___ Dataset records ___

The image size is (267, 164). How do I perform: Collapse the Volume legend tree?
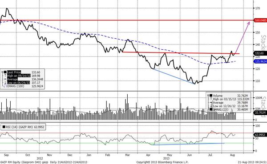click(x=208, y=96)
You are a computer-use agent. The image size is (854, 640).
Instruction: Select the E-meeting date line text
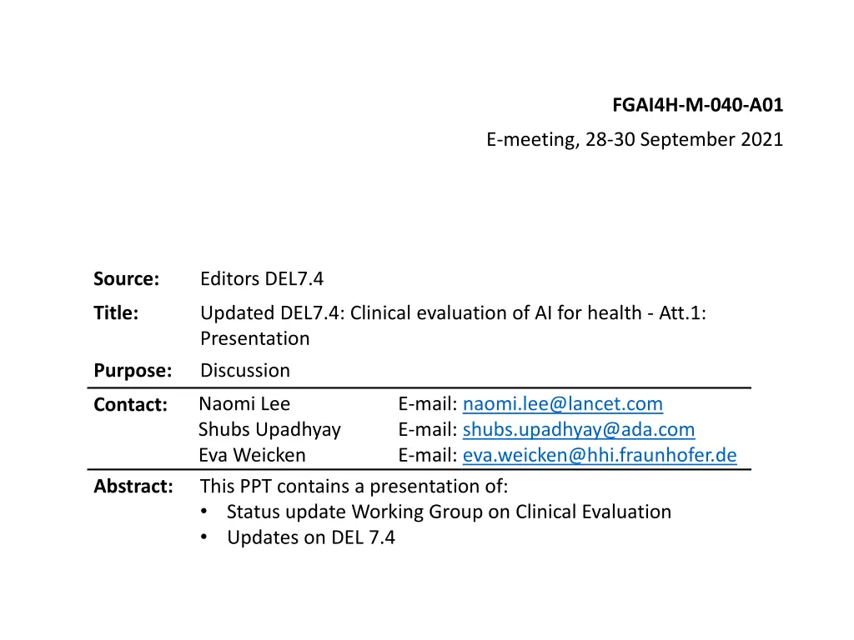pos(635,139)
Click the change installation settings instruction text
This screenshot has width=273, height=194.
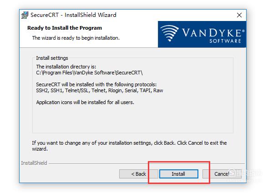(x=129, y=146)
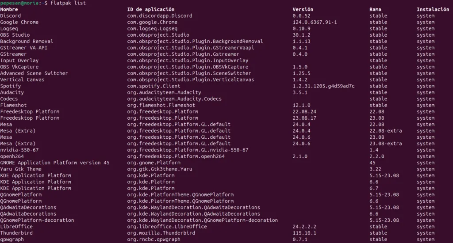
Task: Select the Discord name in the list
Action: click(x=11, y=16)
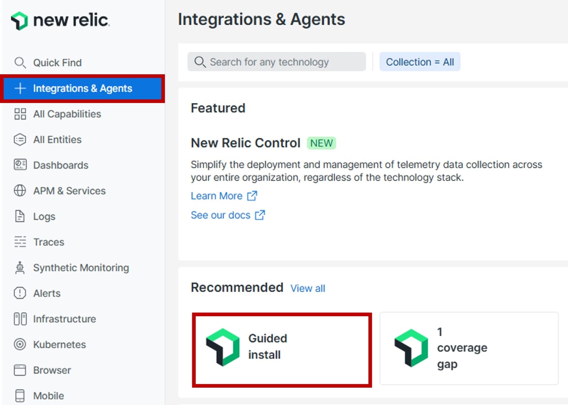Open the Collection = All filter
568x405 pixels.
coord(419,62)
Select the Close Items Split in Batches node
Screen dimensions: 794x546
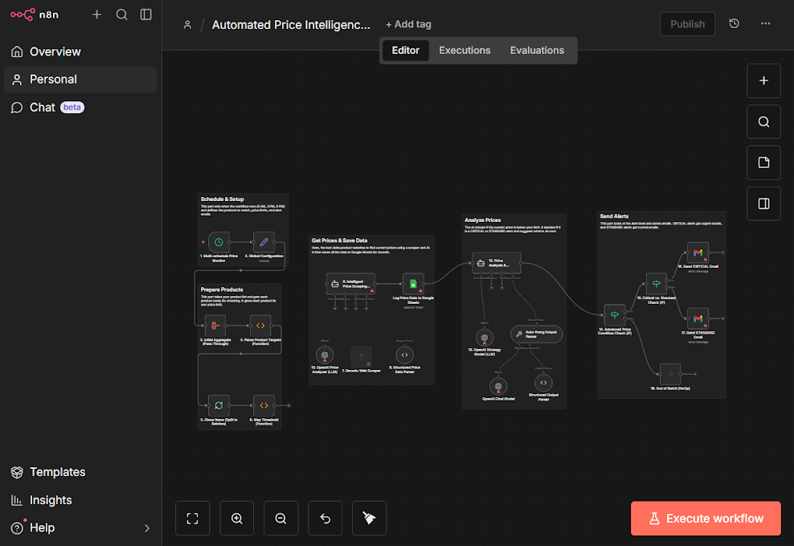pos(219,406)
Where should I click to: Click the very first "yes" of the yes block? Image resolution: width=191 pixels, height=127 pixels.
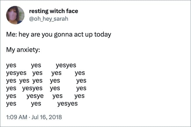click(11, 66)
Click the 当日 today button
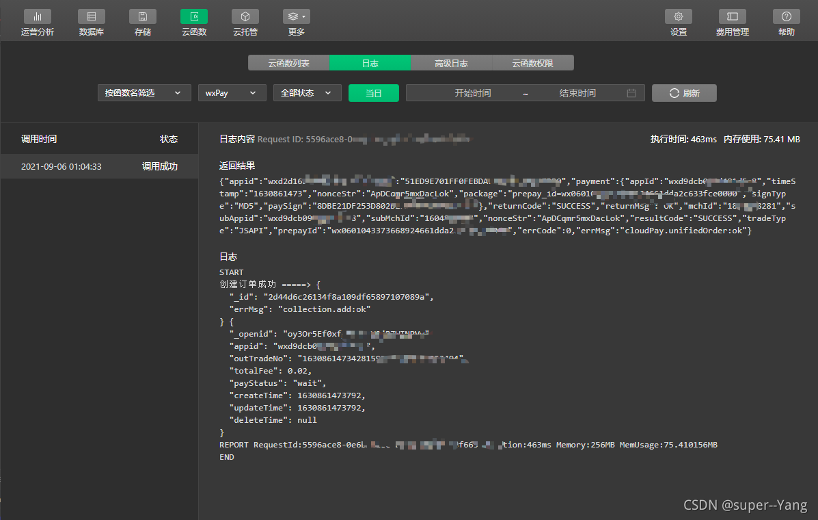Viewport: 818px width, 520px height. coord(374,93)
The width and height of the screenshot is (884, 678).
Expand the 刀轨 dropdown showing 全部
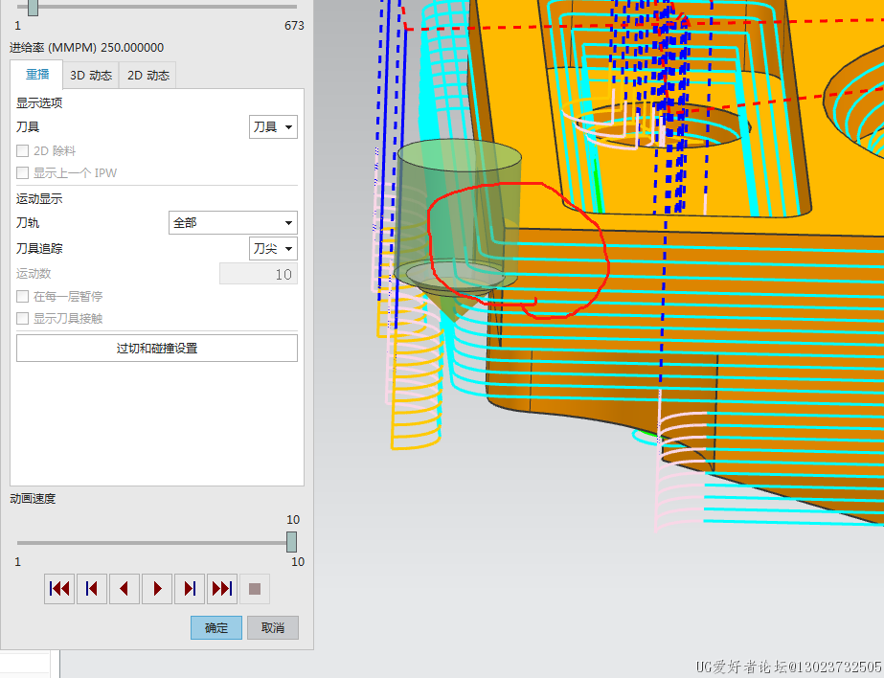(x=233, y=223)
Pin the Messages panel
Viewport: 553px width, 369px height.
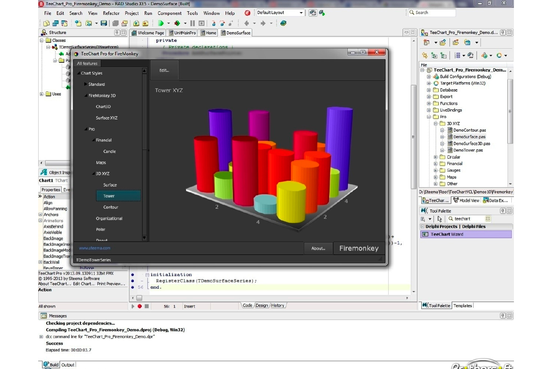pos(503,316)
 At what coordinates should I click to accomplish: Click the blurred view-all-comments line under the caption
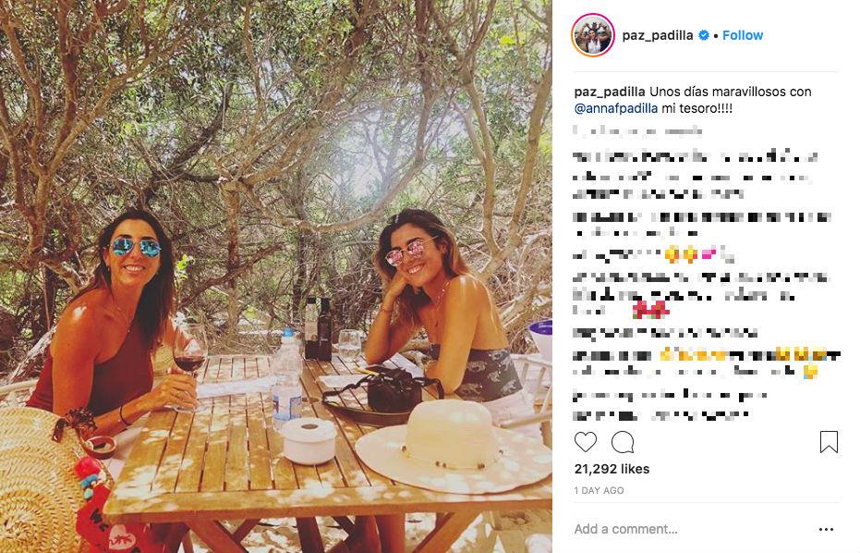[x=638, y=130]
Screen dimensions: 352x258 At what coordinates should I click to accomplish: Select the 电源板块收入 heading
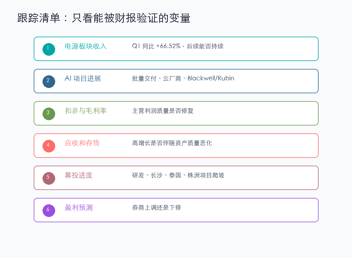tap(86, 46)
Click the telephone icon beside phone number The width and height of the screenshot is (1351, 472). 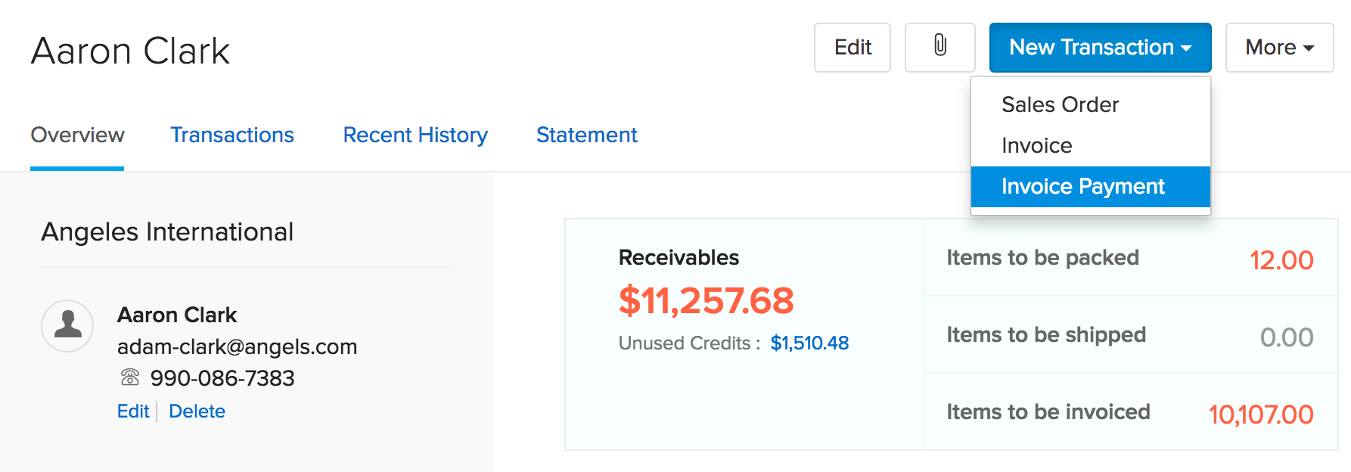coord(130,377)
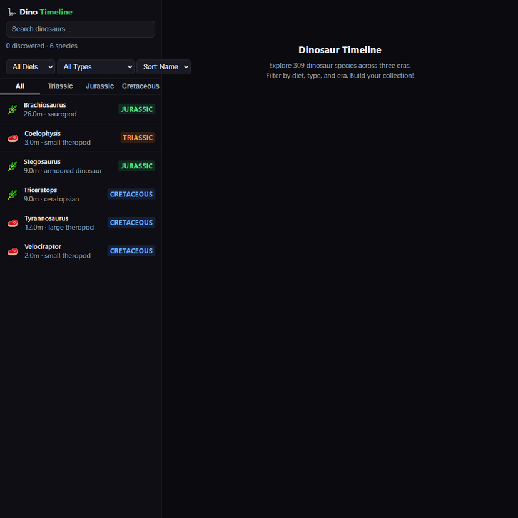Viewport: 518px width, 518px height.
Task: Click the leaf icon beside Brachiosaurus
Action: [13, 109]
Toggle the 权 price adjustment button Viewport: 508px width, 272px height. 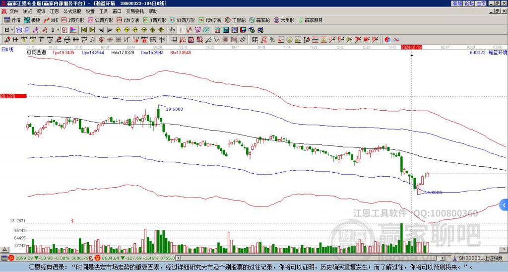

___

From the line containing "Where should I" through the line containing "The width and height of the screenshot is (884, 678).", copy every line above exactly, without pictures.

* _Written response_:
Where should I click to: Click the very first "yes" of the yes block? Image resolution: width=191 pixels, height=127 pixels.
click(11, 66)
Click the 当日 today button
Viewport: 818px width, 520px height. coord(374,93)
The width and height of the screenshot is (884, 678).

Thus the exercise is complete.